Records for the exercise START
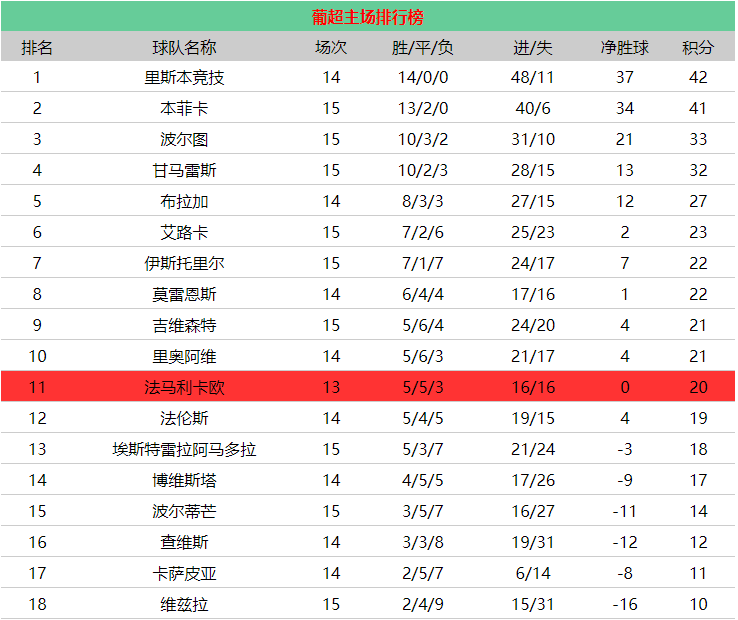Select team 维兹拉 in the last row
Screen dimensions: 738x620
184,605
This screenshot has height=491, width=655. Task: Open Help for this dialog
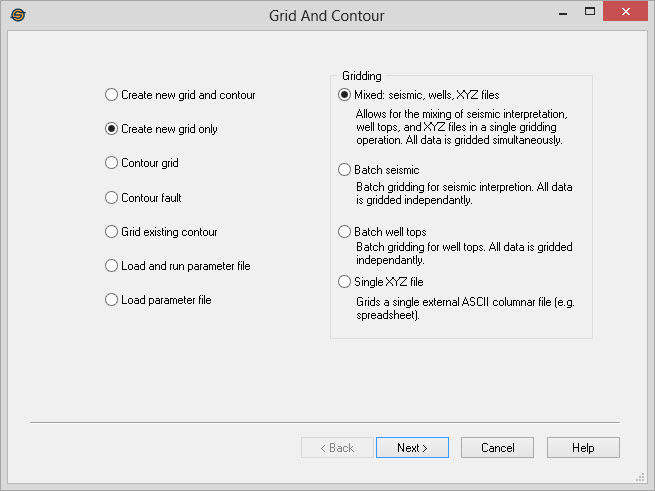pos(583,448)
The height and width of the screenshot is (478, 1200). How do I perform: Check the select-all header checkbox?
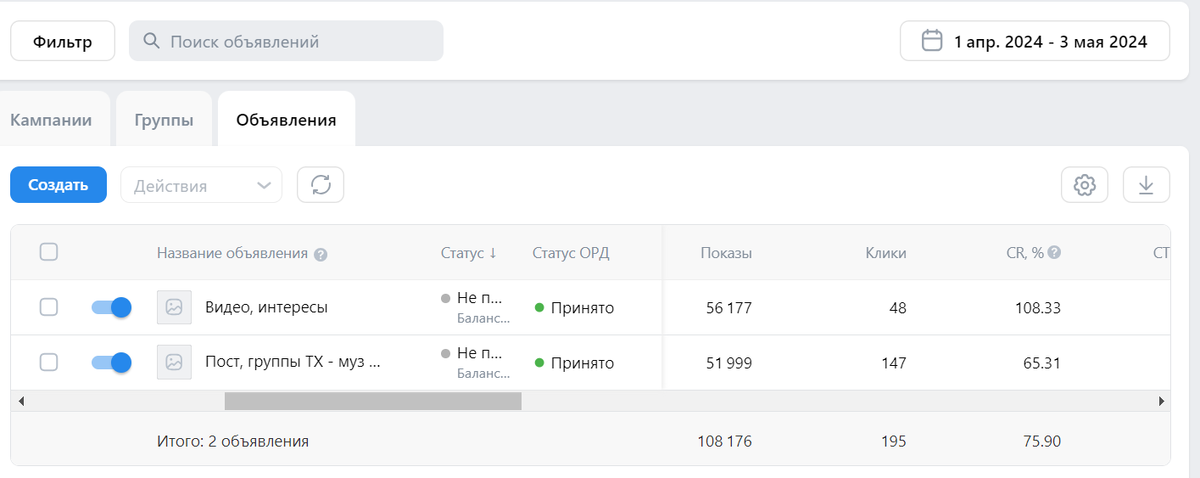tap(48, 252)
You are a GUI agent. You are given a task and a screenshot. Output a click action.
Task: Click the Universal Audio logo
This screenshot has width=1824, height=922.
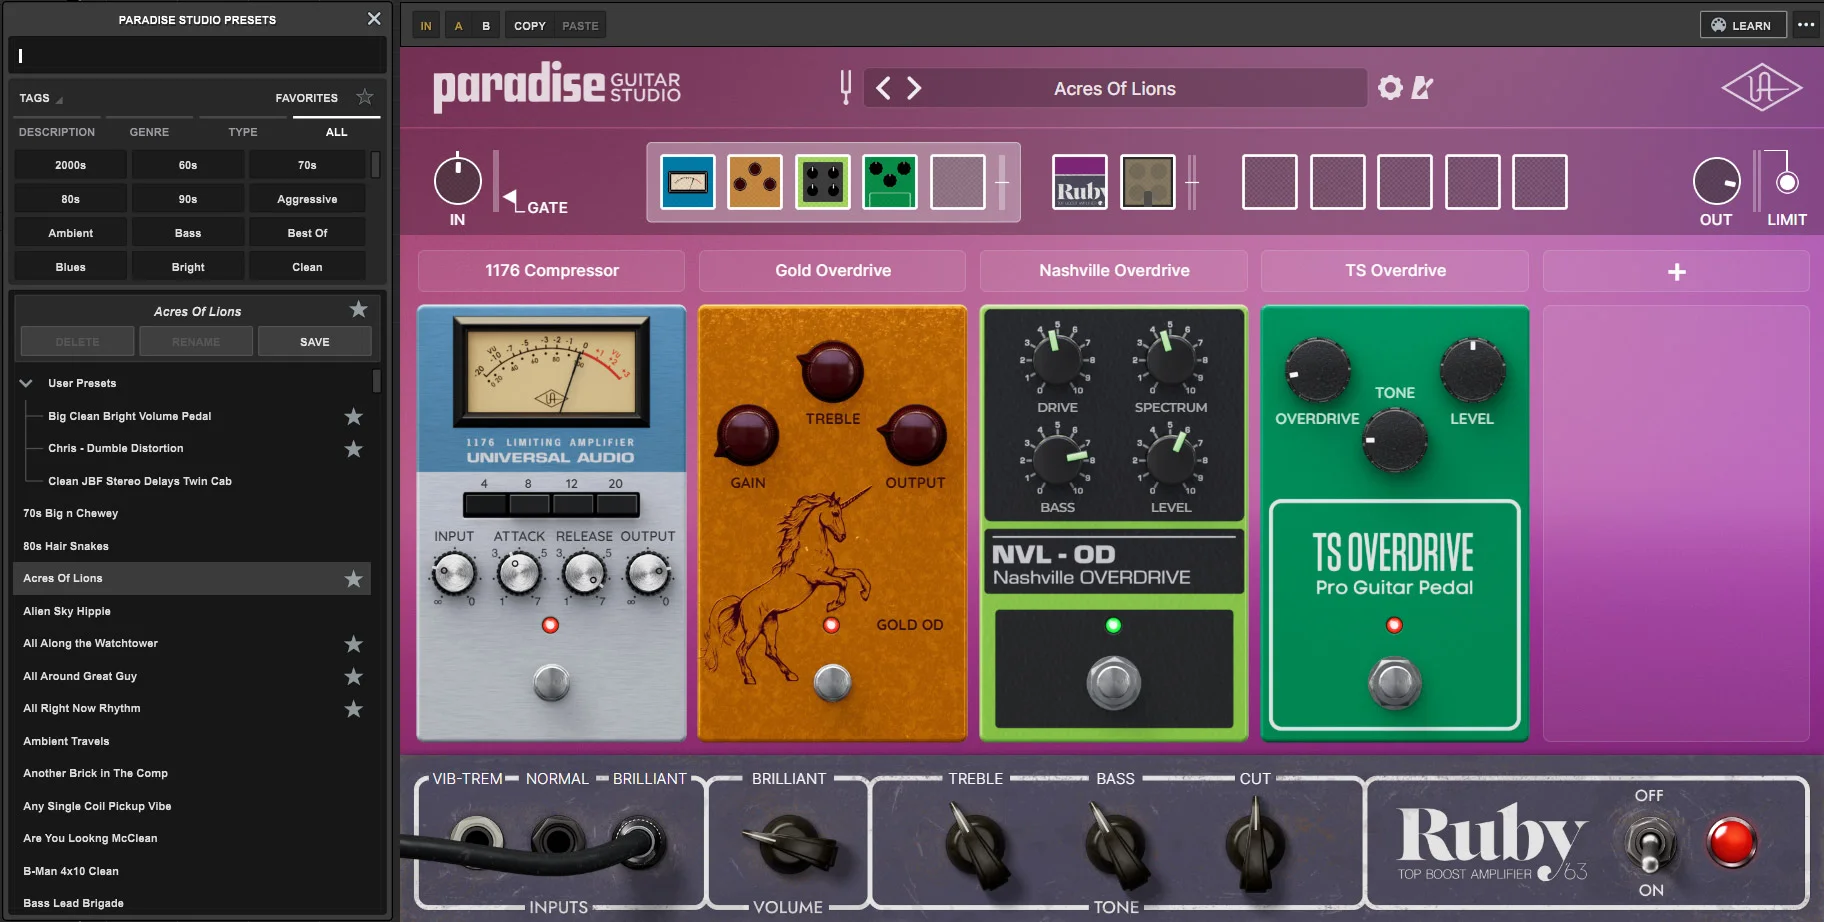point(1762,88)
Records for the exercise END
» **Exercise**:
Once the line holding "You are a GUI" is found, set it down along with every line after it through the end of the entries, exactly, leaving the pictures out.

» **Solution for this task**:
You are a GUI agent. You are given a task and a screenshot. Output a click action.
Task: Click the Universal Audio logo
This screenshot has width=1824, height=922.
point(1762,88)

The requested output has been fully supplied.